──────── Given information

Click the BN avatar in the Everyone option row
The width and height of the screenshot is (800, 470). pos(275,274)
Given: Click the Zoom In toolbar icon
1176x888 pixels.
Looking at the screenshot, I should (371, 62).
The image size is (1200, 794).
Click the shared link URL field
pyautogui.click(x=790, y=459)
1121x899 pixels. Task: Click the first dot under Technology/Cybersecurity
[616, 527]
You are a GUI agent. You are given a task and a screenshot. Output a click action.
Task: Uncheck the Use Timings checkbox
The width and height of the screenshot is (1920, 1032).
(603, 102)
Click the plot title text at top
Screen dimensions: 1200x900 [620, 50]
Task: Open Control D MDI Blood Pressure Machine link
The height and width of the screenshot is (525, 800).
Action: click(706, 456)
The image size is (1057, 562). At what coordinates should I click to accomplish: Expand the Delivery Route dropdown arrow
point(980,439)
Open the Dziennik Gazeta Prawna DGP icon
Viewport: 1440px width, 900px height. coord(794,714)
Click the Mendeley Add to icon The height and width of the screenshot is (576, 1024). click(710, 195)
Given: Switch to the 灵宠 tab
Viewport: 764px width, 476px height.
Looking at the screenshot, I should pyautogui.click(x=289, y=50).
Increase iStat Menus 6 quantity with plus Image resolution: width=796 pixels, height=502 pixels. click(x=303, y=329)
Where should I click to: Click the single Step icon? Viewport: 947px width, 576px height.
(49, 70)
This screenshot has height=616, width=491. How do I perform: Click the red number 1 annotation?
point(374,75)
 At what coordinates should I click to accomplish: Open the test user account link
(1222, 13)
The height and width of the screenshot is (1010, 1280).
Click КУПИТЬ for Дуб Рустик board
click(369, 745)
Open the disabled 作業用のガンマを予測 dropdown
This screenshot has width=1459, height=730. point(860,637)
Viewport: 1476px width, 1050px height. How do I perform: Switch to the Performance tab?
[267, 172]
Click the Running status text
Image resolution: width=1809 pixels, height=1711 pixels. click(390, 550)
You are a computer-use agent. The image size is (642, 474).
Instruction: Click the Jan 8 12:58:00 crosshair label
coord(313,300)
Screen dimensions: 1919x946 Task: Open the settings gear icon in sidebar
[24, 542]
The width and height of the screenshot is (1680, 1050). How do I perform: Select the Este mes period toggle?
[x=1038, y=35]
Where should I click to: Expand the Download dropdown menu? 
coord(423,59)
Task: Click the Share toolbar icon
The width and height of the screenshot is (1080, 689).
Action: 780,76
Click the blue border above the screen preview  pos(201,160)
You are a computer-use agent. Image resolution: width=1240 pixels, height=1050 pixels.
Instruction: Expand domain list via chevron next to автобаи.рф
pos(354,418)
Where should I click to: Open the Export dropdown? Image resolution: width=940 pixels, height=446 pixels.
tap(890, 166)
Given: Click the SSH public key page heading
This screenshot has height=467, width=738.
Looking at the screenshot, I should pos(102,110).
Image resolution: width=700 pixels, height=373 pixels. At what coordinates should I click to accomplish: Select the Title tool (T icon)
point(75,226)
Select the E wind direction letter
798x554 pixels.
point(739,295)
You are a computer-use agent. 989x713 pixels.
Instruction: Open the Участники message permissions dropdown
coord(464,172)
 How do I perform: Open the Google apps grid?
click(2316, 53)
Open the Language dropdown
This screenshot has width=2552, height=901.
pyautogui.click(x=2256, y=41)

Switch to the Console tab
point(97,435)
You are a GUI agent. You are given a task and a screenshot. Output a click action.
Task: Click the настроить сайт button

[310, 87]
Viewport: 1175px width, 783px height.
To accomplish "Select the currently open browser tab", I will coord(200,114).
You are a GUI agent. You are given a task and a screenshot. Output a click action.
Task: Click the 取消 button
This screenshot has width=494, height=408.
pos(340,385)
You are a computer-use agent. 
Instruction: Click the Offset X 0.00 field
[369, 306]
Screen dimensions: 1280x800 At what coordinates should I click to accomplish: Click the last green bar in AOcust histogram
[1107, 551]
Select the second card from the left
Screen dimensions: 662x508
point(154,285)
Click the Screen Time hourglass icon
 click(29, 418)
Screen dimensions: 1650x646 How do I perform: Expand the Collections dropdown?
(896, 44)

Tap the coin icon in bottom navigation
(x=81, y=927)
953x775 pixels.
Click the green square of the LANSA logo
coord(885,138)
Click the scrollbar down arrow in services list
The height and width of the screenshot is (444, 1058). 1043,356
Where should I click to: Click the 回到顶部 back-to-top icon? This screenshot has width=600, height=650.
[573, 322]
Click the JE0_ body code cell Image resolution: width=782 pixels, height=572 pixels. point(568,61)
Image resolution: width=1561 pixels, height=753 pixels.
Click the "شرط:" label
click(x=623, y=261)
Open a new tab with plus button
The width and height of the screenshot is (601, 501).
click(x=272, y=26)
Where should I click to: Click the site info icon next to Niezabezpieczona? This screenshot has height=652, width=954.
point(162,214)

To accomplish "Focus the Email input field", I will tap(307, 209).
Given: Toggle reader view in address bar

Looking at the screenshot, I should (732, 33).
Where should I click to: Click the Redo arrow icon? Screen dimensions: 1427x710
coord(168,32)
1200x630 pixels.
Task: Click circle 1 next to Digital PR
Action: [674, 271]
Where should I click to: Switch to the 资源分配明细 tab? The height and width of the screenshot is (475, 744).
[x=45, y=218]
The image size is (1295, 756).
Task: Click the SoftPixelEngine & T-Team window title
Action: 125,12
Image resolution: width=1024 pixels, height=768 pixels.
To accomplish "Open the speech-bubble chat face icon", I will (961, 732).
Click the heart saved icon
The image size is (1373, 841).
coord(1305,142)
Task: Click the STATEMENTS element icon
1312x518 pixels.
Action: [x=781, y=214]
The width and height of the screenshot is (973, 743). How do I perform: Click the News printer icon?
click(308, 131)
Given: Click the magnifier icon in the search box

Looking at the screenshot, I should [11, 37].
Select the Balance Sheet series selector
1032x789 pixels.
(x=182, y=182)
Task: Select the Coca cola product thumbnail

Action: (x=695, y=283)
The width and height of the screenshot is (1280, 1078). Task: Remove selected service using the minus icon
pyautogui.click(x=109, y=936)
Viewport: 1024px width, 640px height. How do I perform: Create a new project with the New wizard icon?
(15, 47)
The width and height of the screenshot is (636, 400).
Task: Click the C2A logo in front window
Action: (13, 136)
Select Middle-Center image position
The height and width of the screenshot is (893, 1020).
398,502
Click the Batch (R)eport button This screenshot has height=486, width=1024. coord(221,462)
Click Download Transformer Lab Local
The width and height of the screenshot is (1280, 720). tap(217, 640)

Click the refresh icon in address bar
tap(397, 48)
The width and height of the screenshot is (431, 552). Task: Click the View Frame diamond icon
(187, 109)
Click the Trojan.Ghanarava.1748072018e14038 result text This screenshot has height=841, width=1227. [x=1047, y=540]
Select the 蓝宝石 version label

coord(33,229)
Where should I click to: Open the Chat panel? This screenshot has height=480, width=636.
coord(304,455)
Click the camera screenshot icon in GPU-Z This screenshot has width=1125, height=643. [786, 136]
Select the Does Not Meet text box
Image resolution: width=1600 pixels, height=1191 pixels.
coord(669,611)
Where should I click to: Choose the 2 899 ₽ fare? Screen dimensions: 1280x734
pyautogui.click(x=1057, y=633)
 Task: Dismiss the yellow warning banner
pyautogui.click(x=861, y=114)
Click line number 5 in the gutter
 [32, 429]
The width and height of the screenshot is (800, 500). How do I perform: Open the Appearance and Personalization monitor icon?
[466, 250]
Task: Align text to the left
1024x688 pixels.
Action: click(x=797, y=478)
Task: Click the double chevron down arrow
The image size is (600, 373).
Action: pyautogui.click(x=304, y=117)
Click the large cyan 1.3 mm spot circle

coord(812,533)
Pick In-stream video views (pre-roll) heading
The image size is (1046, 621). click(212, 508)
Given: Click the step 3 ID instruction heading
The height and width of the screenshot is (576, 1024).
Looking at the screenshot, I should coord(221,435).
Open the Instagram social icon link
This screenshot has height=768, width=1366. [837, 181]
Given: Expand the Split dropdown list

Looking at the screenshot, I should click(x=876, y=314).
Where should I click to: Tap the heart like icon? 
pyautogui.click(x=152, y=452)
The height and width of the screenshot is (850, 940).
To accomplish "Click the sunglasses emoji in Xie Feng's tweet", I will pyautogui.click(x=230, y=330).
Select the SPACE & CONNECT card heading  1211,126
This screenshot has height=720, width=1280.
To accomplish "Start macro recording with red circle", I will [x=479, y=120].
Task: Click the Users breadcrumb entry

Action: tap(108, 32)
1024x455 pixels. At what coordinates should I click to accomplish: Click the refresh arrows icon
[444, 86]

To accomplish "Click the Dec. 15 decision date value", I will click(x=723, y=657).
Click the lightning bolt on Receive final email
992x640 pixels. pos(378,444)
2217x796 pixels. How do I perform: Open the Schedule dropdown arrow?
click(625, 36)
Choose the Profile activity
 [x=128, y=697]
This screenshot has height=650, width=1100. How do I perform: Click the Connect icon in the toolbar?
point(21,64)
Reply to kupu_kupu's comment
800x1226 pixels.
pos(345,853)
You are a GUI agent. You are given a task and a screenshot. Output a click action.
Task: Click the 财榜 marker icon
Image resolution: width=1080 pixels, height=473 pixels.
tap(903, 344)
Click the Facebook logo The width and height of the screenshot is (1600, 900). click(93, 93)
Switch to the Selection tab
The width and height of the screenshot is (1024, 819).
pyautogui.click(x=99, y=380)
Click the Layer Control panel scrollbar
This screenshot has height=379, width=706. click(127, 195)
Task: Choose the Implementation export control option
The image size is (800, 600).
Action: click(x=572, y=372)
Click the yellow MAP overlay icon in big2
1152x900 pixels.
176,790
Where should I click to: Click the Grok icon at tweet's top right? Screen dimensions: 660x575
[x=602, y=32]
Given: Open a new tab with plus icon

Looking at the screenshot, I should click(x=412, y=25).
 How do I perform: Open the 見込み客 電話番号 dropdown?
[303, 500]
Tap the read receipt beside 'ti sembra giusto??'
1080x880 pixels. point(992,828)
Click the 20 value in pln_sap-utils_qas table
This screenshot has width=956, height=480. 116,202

────────────────

## Exercise instructions
The answer is the run of lines above from the line containing "Pick In-stream video views (pre-roll) heading" through the line containing "Task: Click the 财榜 marker icon", copied exactly and alone.

## Solved problem
Pick In-stream video views (pre-roll) heading
The image size is (1046, 621). click(212, 508)
Given: Click the step 3 ID instruction heading
The height and width of the screenshot is (576, 1024).
Looking at the screenshot, I should coord(221,435).
Open the Instagram social icon link
This screenshot has height=768, width=1366. [837, 181]
Given: Expand the Split dropdown list

Looking at the screenshot, I should click(x=876, y=314).
Where should I click to: Tap the heart like icon? 
pyautogui.click(x=152, y=452)
The height and width of the screenshot is (850, 940).
To accomplish "Click the sunglasses emoji in Xie Feng's tweet", I will pyautogui.click(x=230, y=330).
Select the SPACE & CONNECT card heading  1211,126
This screenshot has height=720, width=1280.
To accomplish "Start macro recording with red circle", I will [x=479, y=120].
Task: Click the Users breadcrumb entry

Action: tap(108, 32)
1024x455 pixels. At what coordinates should I click to accomplish: Click the refresh arrows icon
[444, 86]

To accomplish "Click the Dec. 15 decision date value", I will click(x=723, y=657).
Click the lightning bolt on Receive final email
992x640 pixels. pos(378,444)
2217x796 pixels. How do I perform: Open the Schedule dropdown arrow?
click(625, 36)
Choose the Profile activity
 [x=128, y=697]
This screenshot has height=650, width=1100. How do I perform: Click the Connect icon in the toolbar?
point(21,64)
Reply to kupu_kupu's comment
800x1226 pixels.
pos(345,853)
You are a GUI agent. You are given a task and a screenshot. Output a click action.
Task: Click the 财榜 marker icon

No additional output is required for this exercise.